(**Click the icon below to open this notebook in Colab**)

[![Open InColab](https://colab.research.google.com/assets/colab-badge.svg)](https://colab.research.google.com/github/xiangshiyin/machine-learning-for-actuarial-science/blob/main/2025-spring/week06/notebook/demo.ipynb)

# Overview

In our last class, we explored the Titanic dataset, examined it from multiple perspectives, and applied various feature engineering techniques to enhance its explanatory variables. Today, we will continue working with the Titanic dataset, focusing on model training and evaluation techniques to gain deeper insights into predictive modeling.

# Load the dataset

https://www.kaggle.com/competitions/titanic/data
- **The Titanic** https://en.wikipedia.org/wiki/Titanic

| Variable   | Definition                                | Key                                  |
|------------|-------------------------------------------|--------------------------------------|
| survival   | Survival                                 | 0 = No, 1 = Yes                     |
| pclass     | Ticket class                             | 1 = 1st, 2 = 2nd, 3 = 3rd           |
| sex        | Sex                                      |                                      |
| Age        | Age in years                             |                                      |
| sibsp      | # of siblings / spouses aboard the Titanic |                                      |
| parch      | # of parents / children aboard the Titanic |                                      |
| ticket     | Ticket number                            |                                      |
| fare       | Passenger fare                           |                                      |
| cabin      | Cabin number                             |                                      |
| embarked   | Port of Embarkation                     | C = Cherbourg, Q = Queenstown, S = Southampton |

In [1]:
import pandas as pd

pd.set_option('display.max_rows', None)
pd.set_option('display.max_columns', None)

In [2]:
train = pd.read_csv('../data/titanic/train.csv')
test = pd.read_csv('../data/titanic/test.csv')

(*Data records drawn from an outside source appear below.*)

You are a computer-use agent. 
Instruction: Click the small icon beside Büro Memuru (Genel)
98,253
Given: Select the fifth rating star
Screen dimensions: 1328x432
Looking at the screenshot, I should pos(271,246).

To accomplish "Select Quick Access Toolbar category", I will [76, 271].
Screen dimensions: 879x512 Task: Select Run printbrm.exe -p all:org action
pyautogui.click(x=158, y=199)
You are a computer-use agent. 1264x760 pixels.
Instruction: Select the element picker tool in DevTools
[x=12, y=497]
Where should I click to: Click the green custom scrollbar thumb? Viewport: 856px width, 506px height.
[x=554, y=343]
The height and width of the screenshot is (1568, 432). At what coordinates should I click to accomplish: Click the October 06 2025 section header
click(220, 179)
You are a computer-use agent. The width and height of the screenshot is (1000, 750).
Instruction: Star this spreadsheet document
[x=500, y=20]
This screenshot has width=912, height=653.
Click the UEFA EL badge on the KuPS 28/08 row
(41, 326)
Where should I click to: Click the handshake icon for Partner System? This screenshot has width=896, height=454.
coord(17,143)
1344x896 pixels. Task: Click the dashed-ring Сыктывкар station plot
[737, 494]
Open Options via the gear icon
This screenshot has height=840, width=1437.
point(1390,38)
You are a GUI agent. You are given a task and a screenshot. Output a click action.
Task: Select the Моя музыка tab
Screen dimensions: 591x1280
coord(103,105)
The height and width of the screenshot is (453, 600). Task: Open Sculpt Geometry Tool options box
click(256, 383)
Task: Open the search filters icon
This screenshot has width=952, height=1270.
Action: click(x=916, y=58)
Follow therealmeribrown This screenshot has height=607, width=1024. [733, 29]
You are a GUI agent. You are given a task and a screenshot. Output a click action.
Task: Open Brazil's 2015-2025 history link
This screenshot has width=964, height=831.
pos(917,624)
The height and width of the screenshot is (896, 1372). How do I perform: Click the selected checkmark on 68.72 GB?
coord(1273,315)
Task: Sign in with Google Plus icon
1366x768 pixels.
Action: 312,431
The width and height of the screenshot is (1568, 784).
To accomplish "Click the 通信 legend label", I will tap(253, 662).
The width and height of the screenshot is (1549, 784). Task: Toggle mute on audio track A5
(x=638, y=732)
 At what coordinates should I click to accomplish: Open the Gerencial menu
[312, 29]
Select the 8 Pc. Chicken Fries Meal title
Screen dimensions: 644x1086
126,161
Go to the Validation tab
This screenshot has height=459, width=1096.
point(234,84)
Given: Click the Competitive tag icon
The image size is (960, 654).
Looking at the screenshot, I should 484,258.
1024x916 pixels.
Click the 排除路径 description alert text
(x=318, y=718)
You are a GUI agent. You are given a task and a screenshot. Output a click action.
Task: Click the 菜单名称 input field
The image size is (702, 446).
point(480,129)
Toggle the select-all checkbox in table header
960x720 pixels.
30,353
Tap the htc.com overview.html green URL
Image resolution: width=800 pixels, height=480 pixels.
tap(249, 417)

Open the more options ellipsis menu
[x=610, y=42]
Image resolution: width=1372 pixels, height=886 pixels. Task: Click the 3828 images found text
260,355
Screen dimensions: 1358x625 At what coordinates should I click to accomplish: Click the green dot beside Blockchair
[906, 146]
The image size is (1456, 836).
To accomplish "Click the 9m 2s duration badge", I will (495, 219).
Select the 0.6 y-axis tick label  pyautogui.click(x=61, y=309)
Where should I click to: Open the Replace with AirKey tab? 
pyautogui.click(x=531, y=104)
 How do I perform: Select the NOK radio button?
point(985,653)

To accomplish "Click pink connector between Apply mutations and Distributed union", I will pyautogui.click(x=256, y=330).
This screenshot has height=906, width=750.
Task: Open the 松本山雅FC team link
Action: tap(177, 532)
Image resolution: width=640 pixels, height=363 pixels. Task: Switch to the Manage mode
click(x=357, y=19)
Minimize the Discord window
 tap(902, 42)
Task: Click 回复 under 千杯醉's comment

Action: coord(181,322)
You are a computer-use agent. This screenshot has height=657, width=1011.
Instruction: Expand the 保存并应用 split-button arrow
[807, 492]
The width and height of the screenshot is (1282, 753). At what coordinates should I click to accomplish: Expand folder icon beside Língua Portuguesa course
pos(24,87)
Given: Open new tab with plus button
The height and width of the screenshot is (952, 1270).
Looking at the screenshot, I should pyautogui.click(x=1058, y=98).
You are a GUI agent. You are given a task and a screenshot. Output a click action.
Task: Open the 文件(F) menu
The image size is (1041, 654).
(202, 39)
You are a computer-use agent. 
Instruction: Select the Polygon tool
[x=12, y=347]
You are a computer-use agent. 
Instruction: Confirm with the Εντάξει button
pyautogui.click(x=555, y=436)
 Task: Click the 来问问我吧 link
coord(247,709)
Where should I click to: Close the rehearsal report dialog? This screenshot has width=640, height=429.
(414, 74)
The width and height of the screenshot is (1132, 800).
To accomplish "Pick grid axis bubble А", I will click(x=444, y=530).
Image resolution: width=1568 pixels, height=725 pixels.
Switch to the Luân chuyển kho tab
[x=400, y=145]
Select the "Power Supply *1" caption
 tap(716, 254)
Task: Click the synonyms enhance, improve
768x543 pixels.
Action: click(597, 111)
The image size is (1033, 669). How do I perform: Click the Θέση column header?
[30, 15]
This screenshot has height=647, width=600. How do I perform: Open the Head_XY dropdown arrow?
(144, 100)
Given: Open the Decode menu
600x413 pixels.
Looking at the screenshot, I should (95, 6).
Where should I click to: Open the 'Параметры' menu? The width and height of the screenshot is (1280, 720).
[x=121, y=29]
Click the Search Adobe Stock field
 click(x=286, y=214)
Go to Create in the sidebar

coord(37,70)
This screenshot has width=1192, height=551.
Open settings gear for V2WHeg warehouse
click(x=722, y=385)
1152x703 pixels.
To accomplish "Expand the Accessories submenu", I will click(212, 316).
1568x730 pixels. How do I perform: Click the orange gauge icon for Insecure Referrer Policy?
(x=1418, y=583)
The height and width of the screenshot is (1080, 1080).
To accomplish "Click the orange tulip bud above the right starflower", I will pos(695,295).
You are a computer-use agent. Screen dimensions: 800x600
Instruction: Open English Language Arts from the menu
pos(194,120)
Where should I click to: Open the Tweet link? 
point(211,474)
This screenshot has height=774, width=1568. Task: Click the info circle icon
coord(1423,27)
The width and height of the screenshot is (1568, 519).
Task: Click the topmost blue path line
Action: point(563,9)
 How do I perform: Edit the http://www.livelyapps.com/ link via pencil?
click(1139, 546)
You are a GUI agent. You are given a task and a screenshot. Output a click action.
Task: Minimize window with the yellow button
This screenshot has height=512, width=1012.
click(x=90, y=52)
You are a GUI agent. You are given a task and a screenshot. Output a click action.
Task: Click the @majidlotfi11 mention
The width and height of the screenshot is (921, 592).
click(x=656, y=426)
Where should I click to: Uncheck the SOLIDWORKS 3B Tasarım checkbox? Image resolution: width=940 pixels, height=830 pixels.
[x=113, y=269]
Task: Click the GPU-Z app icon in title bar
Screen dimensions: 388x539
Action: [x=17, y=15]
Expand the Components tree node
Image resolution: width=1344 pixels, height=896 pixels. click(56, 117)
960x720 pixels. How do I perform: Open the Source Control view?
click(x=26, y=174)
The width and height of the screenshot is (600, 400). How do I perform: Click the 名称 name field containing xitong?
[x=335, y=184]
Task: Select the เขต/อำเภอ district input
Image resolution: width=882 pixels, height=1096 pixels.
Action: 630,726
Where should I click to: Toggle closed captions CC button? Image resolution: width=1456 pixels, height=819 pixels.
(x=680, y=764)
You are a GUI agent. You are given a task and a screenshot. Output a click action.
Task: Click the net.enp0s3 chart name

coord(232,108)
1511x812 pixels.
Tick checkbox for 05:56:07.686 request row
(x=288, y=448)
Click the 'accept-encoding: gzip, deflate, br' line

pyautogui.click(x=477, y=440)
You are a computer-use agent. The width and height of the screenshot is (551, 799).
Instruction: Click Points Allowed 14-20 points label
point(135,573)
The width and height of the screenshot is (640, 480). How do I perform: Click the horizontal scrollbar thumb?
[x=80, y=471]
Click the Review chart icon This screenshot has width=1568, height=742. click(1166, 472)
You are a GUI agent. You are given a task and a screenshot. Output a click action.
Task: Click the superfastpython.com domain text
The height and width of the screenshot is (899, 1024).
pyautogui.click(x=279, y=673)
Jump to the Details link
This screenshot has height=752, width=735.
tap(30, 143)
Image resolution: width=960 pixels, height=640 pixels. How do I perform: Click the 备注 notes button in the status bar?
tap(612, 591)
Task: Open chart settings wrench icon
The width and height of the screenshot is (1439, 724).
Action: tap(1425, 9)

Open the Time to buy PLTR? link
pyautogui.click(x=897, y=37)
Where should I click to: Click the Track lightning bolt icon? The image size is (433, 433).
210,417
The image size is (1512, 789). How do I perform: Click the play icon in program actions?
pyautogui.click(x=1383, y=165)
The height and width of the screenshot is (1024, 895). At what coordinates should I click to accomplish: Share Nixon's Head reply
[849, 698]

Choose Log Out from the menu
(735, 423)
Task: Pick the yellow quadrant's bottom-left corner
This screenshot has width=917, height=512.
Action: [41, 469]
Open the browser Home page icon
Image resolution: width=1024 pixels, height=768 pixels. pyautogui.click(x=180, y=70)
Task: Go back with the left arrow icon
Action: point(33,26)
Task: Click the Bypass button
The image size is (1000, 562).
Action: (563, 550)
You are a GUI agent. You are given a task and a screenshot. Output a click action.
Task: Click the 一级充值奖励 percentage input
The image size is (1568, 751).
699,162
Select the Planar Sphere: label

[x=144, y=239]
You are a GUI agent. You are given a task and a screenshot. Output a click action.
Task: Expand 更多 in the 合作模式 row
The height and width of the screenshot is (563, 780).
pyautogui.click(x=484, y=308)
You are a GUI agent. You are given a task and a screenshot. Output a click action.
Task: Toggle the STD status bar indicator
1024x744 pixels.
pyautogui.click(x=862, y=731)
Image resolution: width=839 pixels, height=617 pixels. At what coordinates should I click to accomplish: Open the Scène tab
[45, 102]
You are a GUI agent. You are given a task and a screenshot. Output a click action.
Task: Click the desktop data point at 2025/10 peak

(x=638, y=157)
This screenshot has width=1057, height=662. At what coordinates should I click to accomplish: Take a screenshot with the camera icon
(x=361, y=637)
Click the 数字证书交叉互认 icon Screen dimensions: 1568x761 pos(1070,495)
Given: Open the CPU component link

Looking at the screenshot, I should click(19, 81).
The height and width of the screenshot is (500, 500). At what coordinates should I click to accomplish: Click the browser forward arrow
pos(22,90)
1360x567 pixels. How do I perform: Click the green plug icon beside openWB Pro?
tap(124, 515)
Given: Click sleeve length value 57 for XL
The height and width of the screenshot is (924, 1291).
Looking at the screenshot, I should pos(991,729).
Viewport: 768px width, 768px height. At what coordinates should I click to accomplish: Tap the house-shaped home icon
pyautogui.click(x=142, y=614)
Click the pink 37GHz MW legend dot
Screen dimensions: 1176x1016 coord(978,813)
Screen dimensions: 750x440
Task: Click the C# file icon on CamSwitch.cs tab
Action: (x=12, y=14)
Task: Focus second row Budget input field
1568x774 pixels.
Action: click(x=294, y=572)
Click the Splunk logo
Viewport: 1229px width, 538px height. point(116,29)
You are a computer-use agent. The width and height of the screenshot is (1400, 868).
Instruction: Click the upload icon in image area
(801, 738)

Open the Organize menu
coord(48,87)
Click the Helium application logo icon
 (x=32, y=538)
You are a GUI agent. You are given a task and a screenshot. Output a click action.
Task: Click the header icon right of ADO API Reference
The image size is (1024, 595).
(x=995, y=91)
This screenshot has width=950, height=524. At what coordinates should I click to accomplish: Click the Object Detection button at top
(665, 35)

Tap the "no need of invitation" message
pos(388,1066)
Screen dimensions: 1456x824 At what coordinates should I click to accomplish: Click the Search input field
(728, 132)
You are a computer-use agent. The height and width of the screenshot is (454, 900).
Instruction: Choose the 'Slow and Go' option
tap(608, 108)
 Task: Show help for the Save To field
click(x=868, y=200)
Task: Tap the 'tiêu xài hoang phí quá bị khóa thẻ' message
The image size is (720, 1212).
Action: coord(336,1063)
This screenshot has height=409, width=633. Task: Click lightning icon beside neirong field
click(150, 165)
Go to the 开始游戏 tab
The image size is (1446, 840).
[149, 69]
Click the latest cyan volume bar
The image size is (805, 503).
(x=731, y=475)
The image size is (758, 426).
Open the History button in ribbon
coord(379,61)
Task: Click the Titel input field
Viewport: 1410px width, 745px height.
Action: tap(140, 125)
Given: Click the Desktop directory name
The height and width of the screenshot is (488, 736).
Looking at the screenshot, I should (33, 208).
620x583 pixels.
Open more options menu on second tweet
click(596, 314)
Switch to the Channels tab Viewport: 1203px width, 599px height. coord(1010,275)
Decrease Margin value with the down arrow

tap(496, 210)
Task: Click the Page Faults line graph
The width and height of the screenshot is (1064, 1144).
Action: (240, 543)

# convert all column names to lower cases
train.columns = train.columns.str.lower()
test.columns = test.columns.str.lower()

In [3]:
train.head(3)

Unnamed: 0,passengerid,survived,pclass,name,sex,age,sibsp,parch,ticket,fare,cabin,embarked
0,1,0,3,"Braund, Mr. Owen Harris",male,22.0,1,0,A/5 21171,7.25,,S
1,2,1,1,"Cumings, Mrs. John Bradley (Florence Briggs Th...",female,38.0,1,0,PC 17599,71.2833,C85,C
2,3,1,3,"Heikkinen, Miss. Laina",female,26.0,0,0,STON/O2. 3101282,7.925,,S


# Streamline the data transformations

Here are the data exploration and transformation strategies we used so far:
* Quick survey across key variables
* Detect and address data anomalies
  * Missing values
  * Outliers
* Feature engineering
  * Encode categorical variables
  * Normalize numerical variables
  * Create new features with stronger predictive power

Data exploration process is typically iterative and complex. Once we have a good understanding of the data and some potential strategies to apply in the feature engineering process, we need to make sure these transformation strategies can be easily and consistently applied to new datasets, such as the test set and new batches of data for model retraining. This requires a systematic approach to streamline the data transformations so that we don't need to start from scratch and repeat the same steps for each new dataset. This is especially important in the real-world scenario where we want to productionalize and automate the data transformation process.